EXERCISE — Count the lines below that contain the string "should", matching case exactly, and give only the number.

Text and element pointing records

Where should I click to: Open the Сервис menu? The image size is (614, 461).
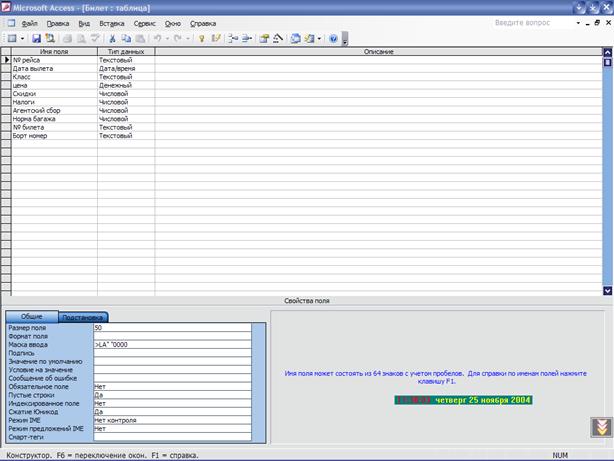[144, 22]
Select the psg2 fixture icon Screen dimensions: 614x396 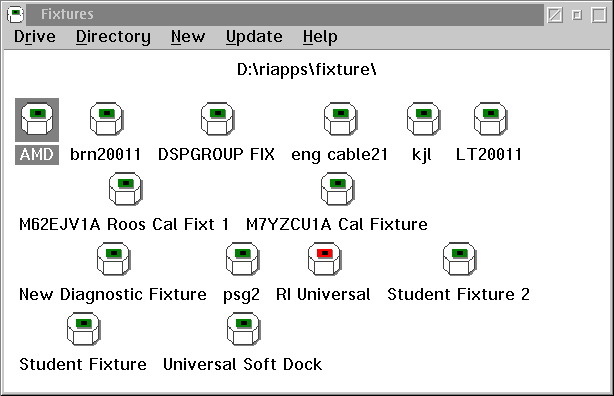[x=242, y=259]
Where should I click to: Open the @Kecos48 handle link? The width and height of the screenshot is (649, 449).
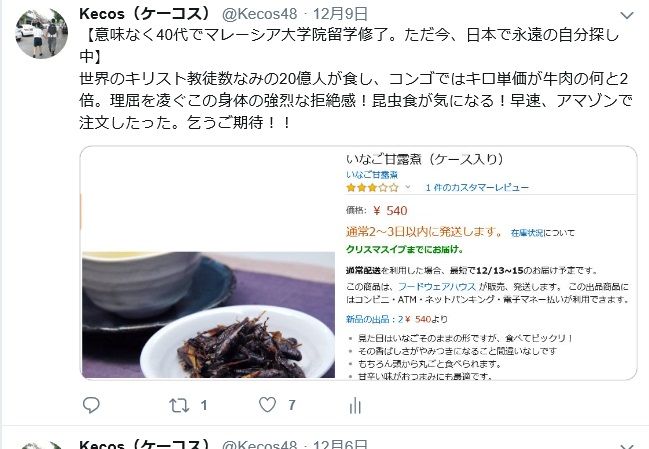pos(260,14)
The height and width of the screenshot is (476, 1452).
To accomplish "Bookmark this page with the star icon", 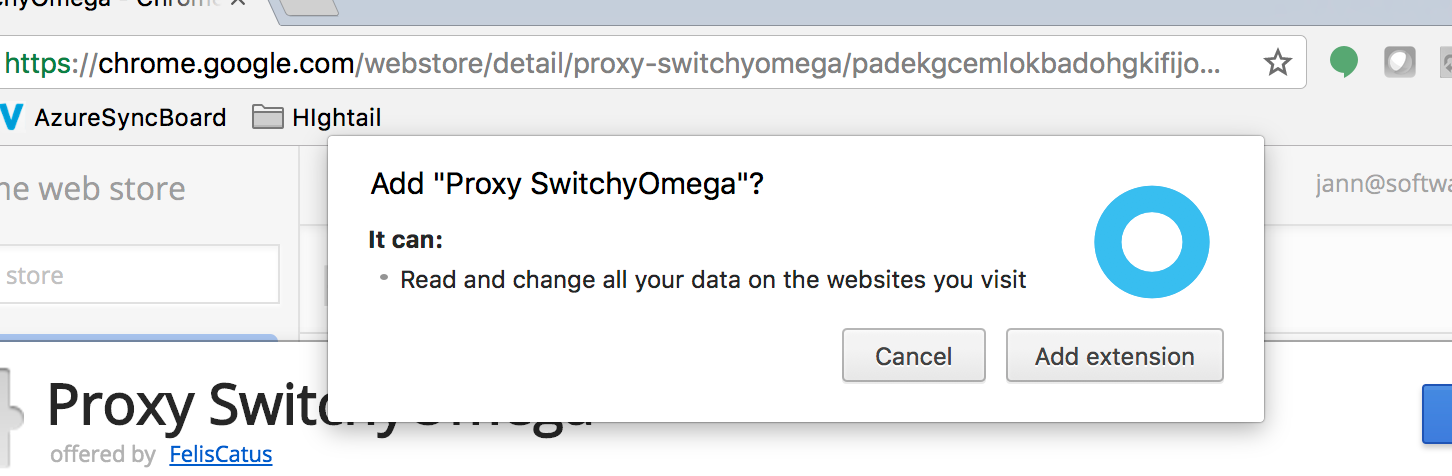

SOLVED EXERCISE — 2